### Passage to read
And whilst there are some local reasons for this, COVID-19 is the leading cause underpinning virtually all of the delays. Staff shortages due to positive SARS-CoV2 tests and COVID-19 diseases? Check! MRI capacity massively restricted due to COVID-19 backlogs? Check! R&D offices scrambling for staff, struggling with internal regrouping and shifting focus away from COVID-19 studies? Check! And so it goes on…

The somewhat reassuring, yet unhelpful, truth is we’re not alone in this – it’s a Global problem. A few days ago I attended the annual meeting of the American Academy of Neurology in Seattle, the first of its kind F2F in the so-called “post-pandemic” era, where an entire presidential plenary session was dedicated to the fall out of C19 on neuroscience research. Now, one of the tangible changes to the better was there were panels consisting entirely of female clinicians & scientists without gender or other issues of inclusivity being the focus of the discussion (mind you people do take note when there’s no man on the platform at all!).

Profs Orly Avitzur, Nina Schor, Merit Cudkowicz & Brenda Banwell enjoying a mansplaining-free panel

Following through their presentations, the story being told rang strikingly familiar – here are some snaps I took of Prof Cudkowicz’ presentation:

AAN_COVID-19_panel

Don’t get me wrong, I’m truly impressed by the dedication of the ChariotMS PIs and their teams, some going to ridiculous lengths doing things they wouldn’t normally have to do getting a clinical trial up and running. But in the current situation, that’s what it takes and I’m grateful to them.

One element we can all help with is making ChariotMS as accessible as possible to pwAMS putting themselves forward for trial eligibility. This is why I’m posting an up to date list of current trial sites across the country below, including sites that are about to be activated. If you or somebody you know has MS and uses a wheelchair most of the time, they may be eligible to participate. Get in touch with your GP or neurologist for a referral to your nearest trial site; in some places you may even have a choice between several sites. For example, there is a cluster including Birmingham, Leeds, Liverpool, Manchester and Nottingham, and since we’re not talking football here, everybody is on their best behaviour whichever team you support (I trust you noted I put names in alphabetic order to avoid any suspicions).

### Problems to solve
a – In the ChariotMS post, what city hosted the annual meeting of the American Academy of Neurology?
b – Translate this sentence from the ChariotMS post into Spanish: "Get in touch with your GP or neurologist for a referral to your nearest trial site; in some places you may even have a choice between several sites."
c – Set down, word for word, the stretch of the ChariotMS post from "The somewhat reassuring, yet" through "platform at all!).".

### Dataset entries
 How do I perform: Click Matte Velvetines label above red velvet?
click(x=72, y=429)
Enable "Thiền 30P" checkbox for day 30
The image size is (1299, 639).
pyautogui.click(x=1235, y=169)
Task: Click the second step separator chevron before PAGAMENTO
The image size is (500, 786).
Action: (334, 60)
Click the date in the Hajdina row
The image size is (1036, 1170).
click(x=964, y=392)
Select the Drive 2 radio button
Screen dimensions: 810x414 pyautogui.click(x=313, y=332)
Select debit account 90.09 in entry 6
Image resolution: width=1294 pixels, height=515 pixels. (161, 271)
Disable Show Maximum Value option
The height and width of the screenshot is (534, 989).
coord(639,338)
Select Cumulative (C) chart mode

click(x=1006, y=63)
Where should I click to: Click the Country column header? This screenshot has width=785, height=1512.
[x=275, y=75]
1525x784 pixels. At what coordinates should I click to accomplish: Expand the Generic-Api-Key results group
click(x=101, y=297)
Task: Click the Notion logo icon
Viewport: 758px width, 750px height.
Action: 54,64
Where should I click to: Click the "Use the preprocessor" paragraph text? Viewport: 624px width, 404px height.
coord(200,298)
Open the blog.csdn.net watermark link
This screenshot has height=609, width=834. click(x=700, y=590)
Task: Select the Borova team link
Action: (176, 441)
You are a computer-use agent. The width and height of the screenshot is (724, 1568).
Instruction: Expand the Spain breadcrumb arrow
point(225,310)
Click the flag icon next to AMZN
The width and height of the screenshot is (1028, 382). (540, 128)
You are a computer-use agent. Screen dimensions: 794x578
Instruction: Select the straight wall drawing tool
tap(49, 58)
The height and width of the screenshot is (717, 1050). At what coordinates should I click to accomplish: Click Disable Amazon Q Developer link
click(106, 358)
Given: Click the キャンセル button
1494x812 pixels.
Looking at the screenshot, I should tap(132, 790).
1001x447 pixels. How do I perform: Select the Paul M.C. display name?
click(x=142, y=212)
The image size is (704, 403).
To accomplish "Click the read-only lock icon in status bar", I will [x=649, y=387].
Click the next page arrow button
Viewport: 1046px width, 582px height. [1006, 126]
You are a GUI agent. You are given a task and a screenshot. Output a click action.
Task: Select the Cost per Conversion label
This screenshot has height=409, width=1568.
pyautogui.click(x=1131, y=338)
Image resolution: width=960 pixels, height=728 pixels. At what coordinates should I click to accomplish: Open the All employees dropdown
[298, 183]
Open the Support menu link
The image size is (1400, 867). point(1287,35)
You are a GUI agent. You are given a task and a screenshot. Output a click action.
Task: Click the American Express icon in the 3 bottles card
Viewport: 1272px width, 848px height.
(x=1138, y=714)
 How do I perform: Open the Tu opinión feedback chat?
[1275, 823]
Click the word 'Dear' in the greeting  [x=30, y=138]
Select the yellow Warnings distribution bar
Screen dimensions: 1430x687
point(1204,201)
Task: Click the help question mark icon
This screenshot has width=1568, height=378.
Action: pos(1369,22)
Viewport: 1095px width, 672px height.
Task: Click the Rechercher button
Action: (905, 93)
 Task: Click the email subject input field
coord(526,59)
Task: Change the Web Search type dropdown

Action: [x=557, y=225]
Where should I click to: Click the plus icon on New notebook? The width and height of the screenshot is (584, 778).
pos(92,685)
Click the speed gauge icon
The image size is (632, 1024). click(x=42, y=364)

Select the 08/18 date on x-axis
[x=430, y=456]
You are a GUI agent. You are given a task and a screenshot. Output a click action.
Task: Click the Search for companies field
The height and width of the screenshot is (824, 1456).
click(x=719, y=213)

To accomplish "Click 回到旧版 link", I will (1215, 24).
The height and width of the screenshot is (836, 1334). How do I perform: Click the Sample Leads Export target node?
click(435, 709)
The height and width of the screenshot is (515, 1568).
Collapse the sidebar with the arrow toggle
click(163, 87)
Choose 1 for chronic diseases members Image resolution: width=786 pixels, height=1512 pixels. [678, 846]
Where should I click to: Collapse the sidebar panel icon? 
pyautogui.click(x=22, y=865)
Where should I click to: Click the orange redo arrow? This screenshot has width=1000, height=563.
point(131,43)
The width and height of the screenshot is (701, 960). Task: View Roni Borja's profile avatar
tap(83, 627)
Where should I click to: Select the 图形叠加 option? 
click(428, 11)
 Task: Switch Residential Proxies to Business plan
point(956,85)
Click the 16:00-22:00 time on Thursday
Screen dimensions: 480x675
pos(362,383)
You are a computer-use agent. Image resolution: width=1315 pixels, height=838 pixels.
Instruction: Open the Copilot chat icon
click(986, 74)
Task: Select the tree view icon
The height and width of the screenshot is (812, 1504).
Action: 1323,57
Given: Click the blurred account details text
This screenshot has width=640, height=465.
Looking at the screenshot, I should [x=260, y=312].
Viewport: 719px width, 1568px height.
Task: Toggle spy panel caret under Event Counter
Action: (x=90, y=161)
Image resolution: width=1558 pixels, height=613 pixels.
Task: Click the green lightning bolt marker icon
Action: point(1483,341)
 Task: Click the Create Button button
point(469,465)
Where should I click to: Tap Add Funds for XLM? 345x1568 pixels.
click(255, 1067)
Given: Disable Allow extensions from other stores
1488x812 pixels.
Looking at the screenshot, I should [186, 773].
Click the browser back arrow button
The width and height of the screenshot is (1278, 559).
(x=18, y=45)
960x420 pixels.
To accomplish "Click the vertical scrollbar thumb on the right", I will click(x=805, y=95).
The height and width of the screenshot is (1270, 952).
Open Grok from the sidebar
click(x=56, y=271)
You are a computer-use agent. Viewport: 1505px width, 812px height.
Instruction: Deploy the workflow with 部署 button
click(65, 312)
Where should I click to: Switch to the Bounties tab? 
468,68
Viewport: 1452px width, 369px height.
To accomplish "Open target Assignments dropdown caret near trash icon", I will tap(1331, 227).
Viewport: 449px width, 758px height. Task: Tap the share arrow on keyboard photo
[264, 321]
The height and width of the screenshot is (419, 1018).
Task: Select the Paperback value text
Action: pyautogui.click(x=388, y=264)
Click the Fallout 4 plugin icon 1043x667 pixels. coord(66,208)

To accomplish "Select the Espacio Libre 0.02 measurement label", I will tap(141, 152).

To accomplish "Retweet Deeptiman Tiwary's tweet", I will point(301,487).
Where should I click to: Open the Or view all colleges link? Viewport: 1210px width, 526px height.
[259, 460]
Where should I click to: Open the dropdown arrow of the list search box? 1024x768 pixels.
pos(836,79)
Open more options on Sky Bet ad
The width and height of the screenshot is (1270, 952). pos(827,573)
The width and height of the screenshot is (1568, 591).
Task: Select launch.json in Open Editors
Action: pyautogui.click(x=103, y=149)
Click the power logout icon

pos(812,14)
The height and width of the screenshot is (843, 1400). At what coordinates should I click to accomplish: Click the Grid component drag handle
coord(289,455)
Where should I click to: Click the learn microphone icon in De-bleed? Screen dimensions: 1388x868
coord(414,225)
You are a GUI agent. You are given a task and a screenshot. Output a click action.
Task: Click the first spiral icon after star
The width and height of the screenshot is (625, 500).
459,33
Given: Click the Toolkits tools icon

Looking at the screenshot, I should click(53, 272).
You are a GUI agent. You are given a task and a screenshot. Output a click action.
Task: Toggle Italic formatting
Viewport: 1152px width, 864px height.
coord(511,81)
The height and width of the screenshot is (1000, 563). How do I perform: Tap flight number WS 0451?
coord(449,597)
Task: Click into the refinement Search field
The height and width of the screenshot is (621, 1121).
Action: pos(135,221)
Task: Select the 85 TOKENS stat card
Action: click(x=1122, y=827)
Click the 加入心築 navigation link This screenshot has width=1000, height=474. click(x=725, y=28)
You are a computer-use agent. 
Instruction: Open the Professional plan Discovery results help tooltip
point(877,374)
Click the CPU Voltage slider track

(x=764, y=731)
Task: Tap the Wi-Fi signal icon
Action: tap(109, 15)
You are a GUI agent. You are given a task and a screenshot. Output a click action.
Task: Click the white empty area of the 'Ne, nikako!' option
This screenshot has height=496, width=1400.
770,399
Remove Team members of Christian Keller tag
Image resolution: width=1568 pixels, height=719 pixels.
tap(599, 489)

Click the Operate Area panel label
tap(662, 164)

### Results in order
a – Seattle

b – Ponte en contacto con tu médico de cabecera o tu neurólogo para que te derive al centro de ensayo más cercano; en algunos lugares incluso puedes elegir entre varios centros.

c –
The somewhat reassuring, yet unhelpful, truth is we’re not alone in this – it’s a Global problem. A few days ago I attended the annual meeting of the American Academy of Neurology in Seattle, the first of its kind F2F in the so-called “post-pandemic” era, where an entire presidential plenary session was dedicated to the fall out of C19 on neuroscience research. Now, one of the tangible changes to the better was there were panels consisting entirely of female clinicians & scientists without gender or other issues of inclusivity being the focus of the discussion (mind you people do take note when there’s no man on the platform at all!).